A mediano plazo, Argentina podría salir beneficiada de este conflicto, incluso si se resolviera de inmediato. Esto se debe a que la guerra coincide con una transformación estructural que proyecta a Argentina como un destacado exportador de petróleo y gas en los próximos años. Este cambio ya comienza a manifestarse.
En el último mes, la producción de petróleo alcanzó la cifra histórica de 874.000 barriles diarios, con cerca de 600.000 barriles provenientes de Vaca Muerta. Tras un notable incremento del precio del crudo, que ascendió un 48% hasta los US$107 por barril (el tipo Brent) en marzo, las exportaciones de energía podrían alcanzar los US$17.000 millones este año, frente a los US$11.000 millones del año anterior. En este contexto, la balanza comercial energética, que registró un déficit de US$4.539 millones en 2022, ya es positiva en US$7.829 millones en 2025 y podría superar los US$13.000 millones en el presente año.
A pesar de que la producción de petróleo y gas no ha crecido más debido a limitaciones en la capacidad de transporte, estas restricciones se están superando rápidamente. La revolución energética de Argentina está apenas comenzando. Tras la ampliación de capacidad del Oleoducto del Valle (Oldelval), que ahora permite el transporte de 530.000 barriles por día desde Vaca Muerta hasta el puerto de Rosales en la provincia de Buenos Aires, la construcción de Vaca Muerta Sur (VMOS) avanza a buen ritmo. Esta inversión de US$3.000 millones habilitará exportaciones desde Punta Colorada, en Río Negro, a finales de este año y se espera alcanzar los 700.000 barriles diarios hacia fines de 2027. Un simple cálculo indica que, a razón de 700.000 barriles por día y un precio de US$100 por barril, se proyectan exportaciones anuales de US$25.550 millones. Además, este oleoducto impulsará la inversión y el empleo en el sector, generando ingresos fiscales adicionales de US$2.000 millones solo en concepto de retenciones petroleras.
La expansión de los gasoductos para la exportación de gas natural licuado (GNL) avanza con un poco más de lentitud, aunque promete ser significativa.
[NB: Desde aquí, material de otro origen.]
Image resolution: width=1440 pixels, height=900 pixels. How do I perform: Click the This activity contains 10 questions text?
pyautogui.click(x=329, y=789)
El proyecto de Southern Energy (SESE) permitirá la exportación de gas mediante un buque a partir de 2027, y otro en 2028, desde el Golfo de San Matías, en Río Negro. En conjunto, se prevé que Argentina exporte 27 millones de metros cúbicos de gas diariamente. Además, se planea un proyecto aún más ambicioso, Argentina GNL, liderado por YPF, con una inversión que superará los US$30.000 millones, aunque las exportaciones no comenzarán hasta, en el mejor de los casos, 2030.
En particular, es en el sector del gas donde Argentina podría capitalizar de manera más significativa sobre las repercusiones de la guerra en Medio Oriente.